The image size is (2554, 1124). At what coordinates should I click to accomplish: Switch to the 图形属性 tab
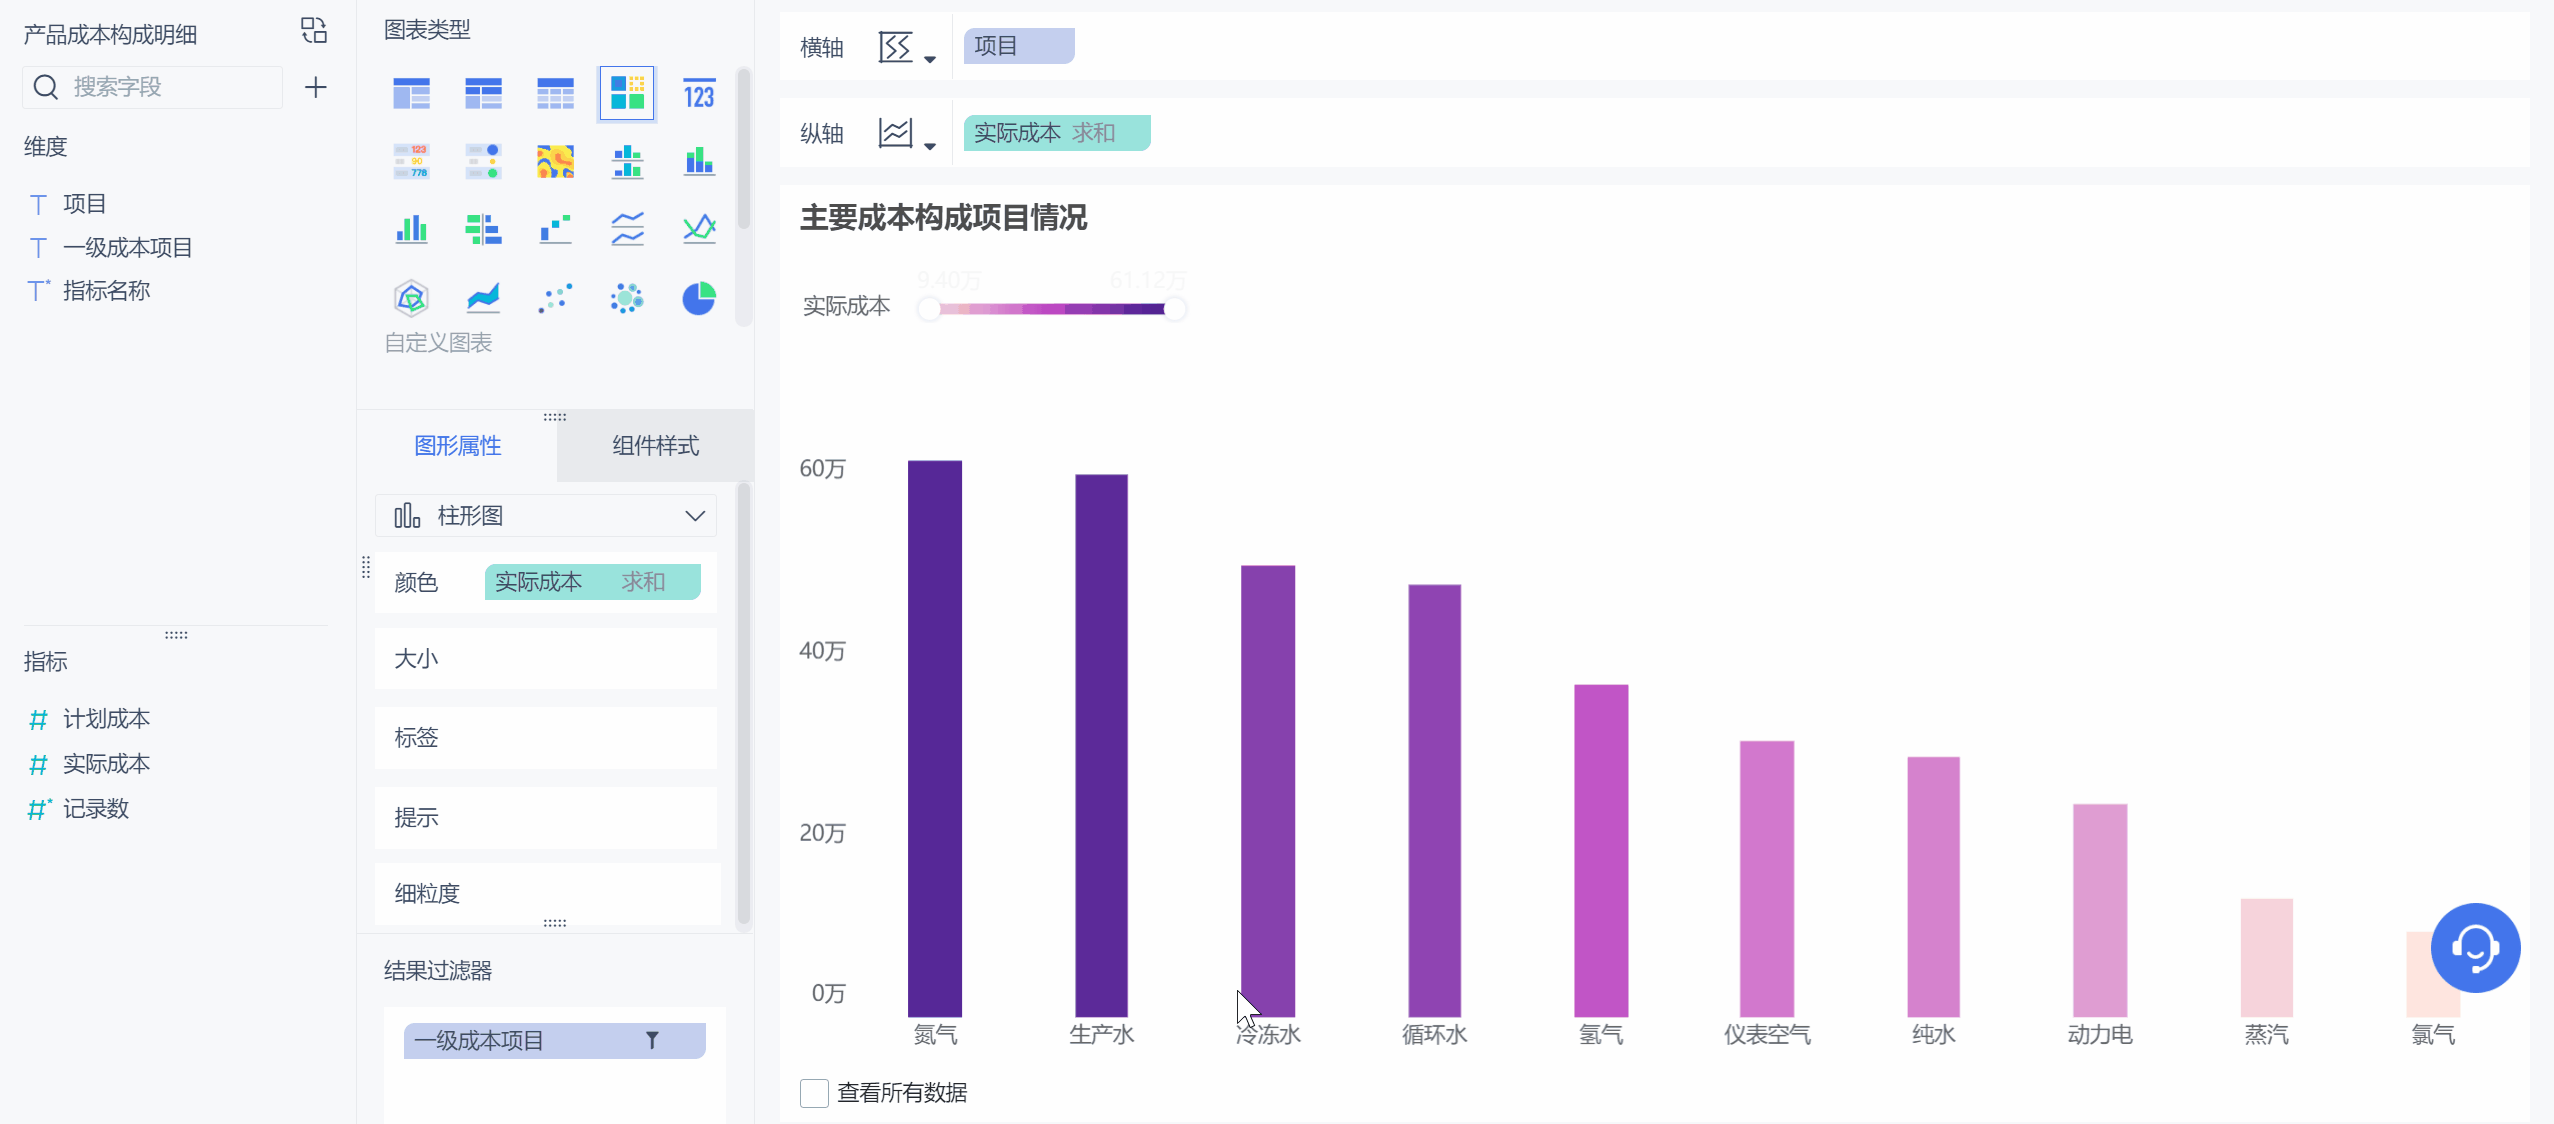(458, 446)
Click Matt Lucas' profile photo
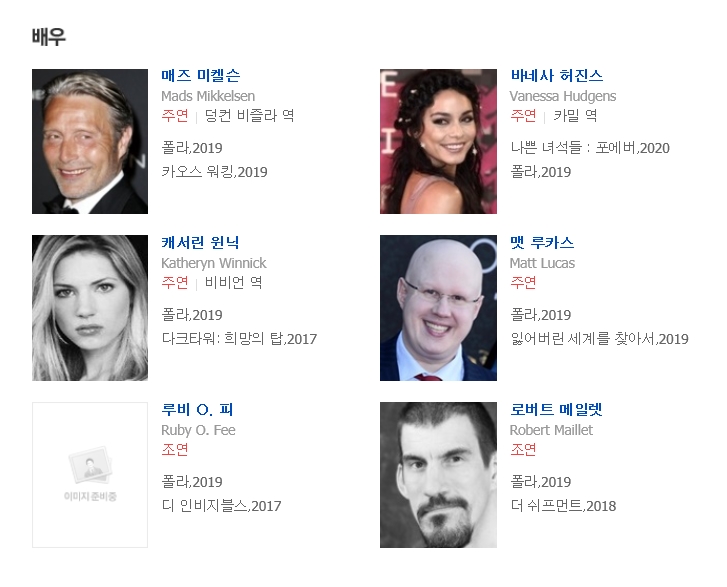 [x=438, y=308]
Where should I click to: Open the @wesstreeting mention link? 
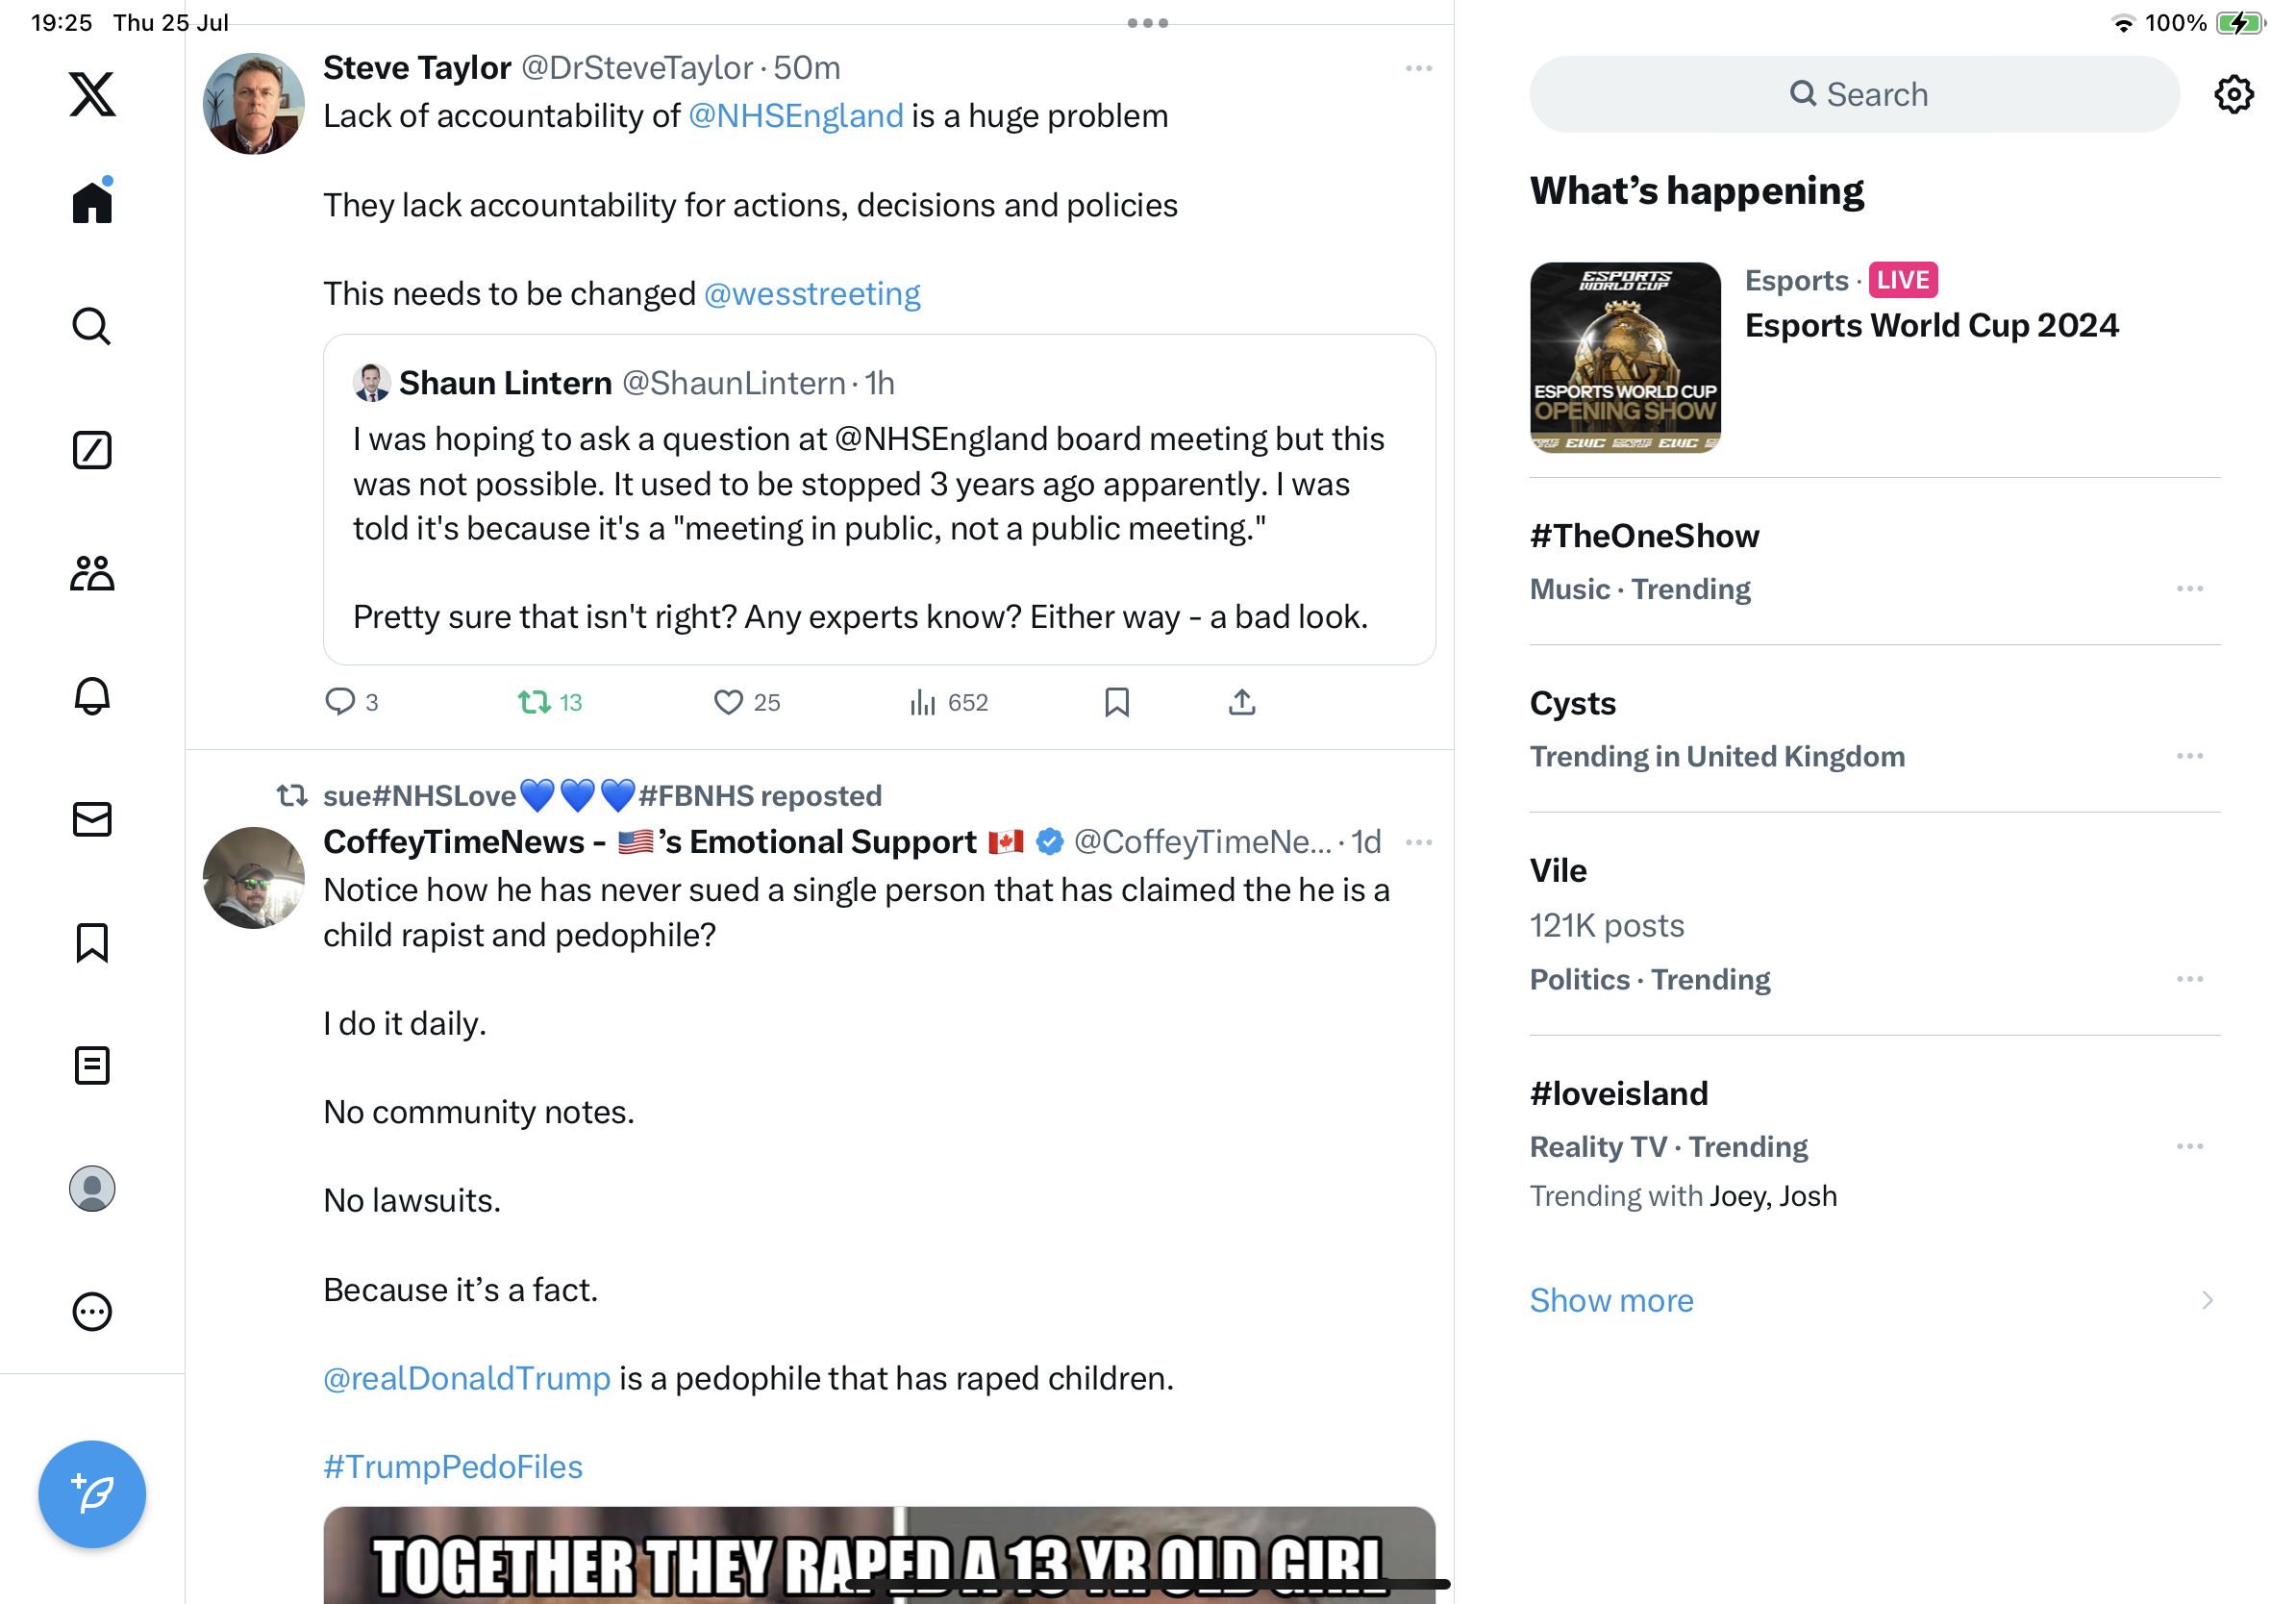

# Task brief
Rewrite every line of the listing above, requests included, multiplying each click coordinate in the answers by 0.45 and rounding to whole numbers with halves rounded up. Leave the pictures out.

# Answer to the problem
The image size is (2554, 1124). At what coordinates should I click to accomplish: Switch to the 图形属性 tab
(206, 201)
Click Matt Lucas' profile photo
 [x=197, y=139]
Where should I click to: Open the @wesstreeting mention link? 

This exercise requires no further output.